EXERCISE BRIEF:
Return each line from the entries below that contains the word "accomplish", copying every such line whole.

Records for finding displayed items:
* Begin *

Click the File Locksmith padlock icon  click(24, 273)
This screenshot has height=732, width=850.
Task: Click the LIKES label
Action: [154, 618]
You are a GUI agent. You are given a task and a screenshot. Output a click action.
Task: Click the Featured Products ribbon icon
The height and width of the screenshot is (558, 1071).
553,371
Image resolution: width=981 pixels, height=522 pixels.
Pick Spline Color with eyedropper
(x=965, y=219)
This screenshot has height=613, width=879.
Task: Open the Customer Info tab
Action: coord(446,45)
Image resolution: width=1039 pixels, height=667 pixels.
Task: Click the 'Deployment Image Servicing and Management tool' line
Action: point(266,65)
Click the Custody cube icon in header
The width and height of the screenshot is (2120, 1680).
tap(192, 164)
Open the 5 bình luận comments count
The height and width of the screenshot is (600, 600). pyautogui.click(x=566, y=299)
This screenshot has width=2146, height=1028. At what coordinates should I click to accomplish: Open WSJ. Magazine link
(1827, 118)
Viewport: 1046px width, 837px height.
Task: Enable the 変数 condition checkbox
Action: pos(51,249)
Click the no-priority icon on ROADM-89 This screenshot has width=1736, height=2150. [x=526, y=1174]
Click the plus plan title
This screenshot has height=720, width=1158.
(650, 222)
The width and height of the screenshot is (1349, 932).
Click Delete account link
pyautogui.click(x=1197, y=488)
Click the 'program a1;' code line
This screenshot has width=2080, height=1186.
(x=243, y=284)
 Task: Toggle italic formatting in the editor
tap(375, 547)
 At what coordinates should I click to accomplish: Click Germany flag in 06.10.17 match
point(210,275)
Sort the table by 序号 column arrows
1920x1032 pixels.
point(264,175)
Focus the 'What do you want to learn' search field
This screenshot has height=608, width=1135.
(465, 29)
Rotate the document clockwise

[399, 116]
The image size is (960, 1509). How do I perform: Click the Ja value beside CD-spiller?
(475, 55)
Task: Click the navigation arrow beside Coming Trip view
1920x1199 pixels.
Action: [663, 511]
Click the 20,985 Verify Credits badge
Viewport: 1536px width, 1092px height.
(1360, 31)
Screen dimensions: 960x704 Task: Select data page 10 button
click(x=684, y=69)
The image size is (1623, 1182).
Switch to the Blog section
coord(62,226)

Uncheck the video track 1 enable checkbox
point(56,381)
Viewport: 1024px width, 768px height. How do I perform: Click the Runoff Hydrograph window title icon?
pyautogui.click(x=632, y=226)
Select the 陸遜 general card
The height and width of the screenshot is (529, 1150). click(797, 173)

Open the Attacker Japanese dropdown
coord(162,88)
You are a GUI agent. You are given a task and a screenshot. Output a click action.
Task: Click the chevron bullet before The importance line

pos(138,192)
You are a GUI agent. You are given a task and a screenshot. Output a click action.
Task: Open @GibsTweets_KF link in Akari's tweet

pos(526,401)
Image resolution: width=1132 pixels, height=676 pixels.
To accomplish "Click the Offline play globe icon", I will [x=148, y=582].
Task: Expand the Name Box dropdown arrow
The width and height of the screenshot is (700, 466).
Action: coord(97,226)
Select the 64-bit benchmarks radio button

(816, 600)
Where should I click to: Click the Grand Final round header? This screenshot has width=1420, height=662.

* End *

FINISHED TASK:
This screenshot has width=2146, height=1028. At what coordinates should I click to accomplish: Open WSJ. Magazine link
 At what coordinates should I click to accomplish: Click Germany flag in 06.10.17 match
To accomplish "Click the Offline play globe icon", I will [x=148, y=582].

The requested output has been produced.